Dhanush Srikanth (born 21 July 2002) is an Indian deaf sports shooter. He made his Deaflympic debut at the age of 19 representing India at the 2021 Summer Deaflympics. Despite his deafness, he has been competing in Indian shooting circuit and has been regarded as one of the regular faces in Indian shooting fraternity. He is currently coached by former Indian sports shooter Gagan Narang at the Guns for Glory Shooting Academy in Hyderabad.

Biography 
During his childhood, although he was having deafness and hearing difficulties, his parents allowed him to mingle with other normally abled children and allowed him to study, play with other children in order to not let him seek special attention. Prior to competing at Deaflympics, he had not learnt sign language. He also had communication issues and had difficulties in reading. He learnt the art of shooting from Gagan Narang through his drawings and sketches. It was Srikanth's mother who sought the assistance of Gagan Narang when Srikanth was still a 13 year old kid. Srikanth has speech impairments in addition to hearing impairments.

Career 
He took part in the 2018 Telangana State Shooting Championships and won junior, youth and senior titles. He won a gold medal in U-21 category at the 2019 Khelo India Youth Games and became the first deaf person to claim a medal in Khelo India Youth Games.

In September 2019, he became the first deaf shooter to represent Indian national shooting team when he made it to U21 men's 10m air rifle team for the 2019 Asian Shooting Championships at the age of 16 and he also became the first deaf shooter from India ever to qualify for the Asian Shooting Championships in U21 category.

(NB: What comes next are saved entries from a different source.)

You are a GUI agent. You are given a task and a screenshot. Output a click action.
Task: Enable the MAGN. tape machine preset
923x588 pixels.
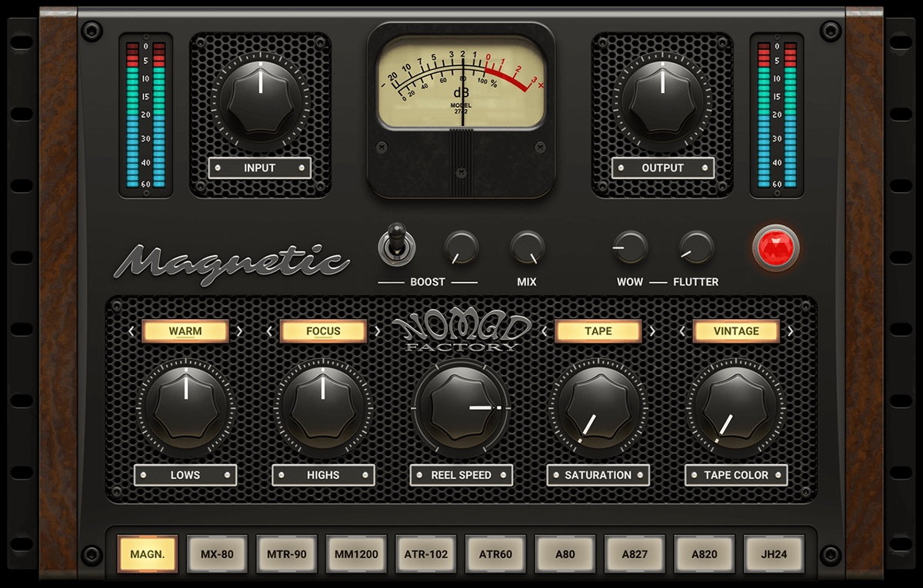coord(148,553)
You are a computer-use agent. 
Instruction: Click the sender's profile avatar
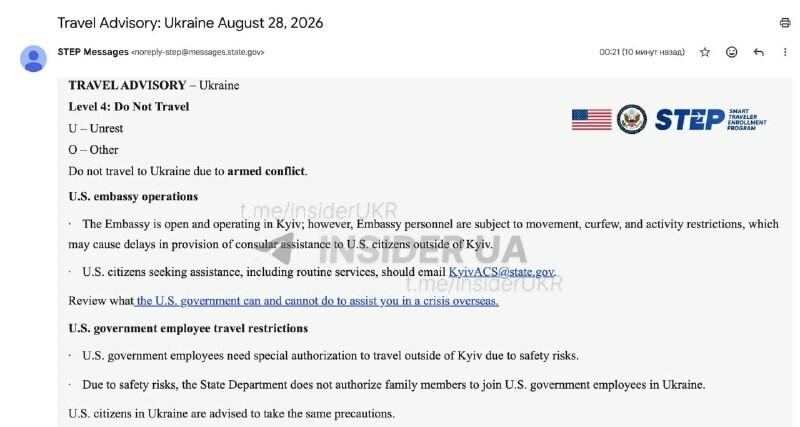click(34, 59)
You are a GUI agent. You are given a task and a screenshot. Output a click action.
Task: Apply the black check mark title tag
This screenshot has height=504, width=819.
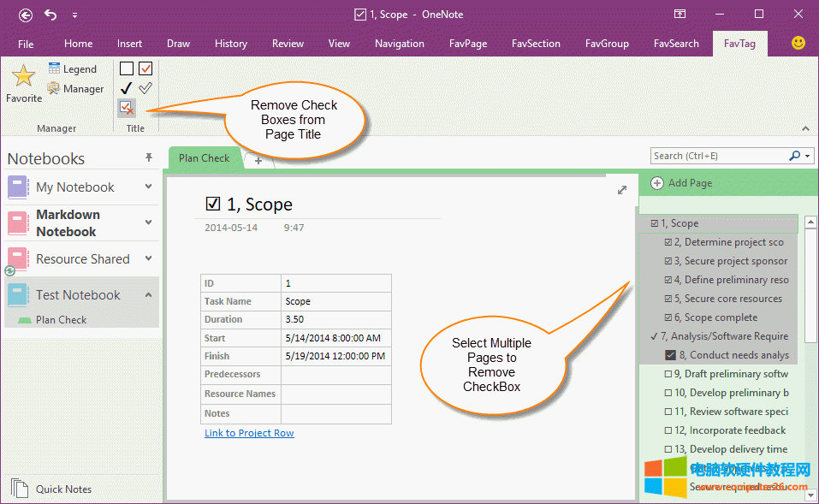(x=127, y=88)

He claimed three gold medals in men's individual 10m air rifle junior event, men's team 10m air rifle junior event and mixed gender 10m air rifle junior event at the 2019 Asian Shooting Championships in Doha. He clinched gold medal in the team event at the ISSF Junior World Shooting Championships in September 2021. He could not be able to qualify for the 2022 Asian Games after failing to make the cut during NRAI trials.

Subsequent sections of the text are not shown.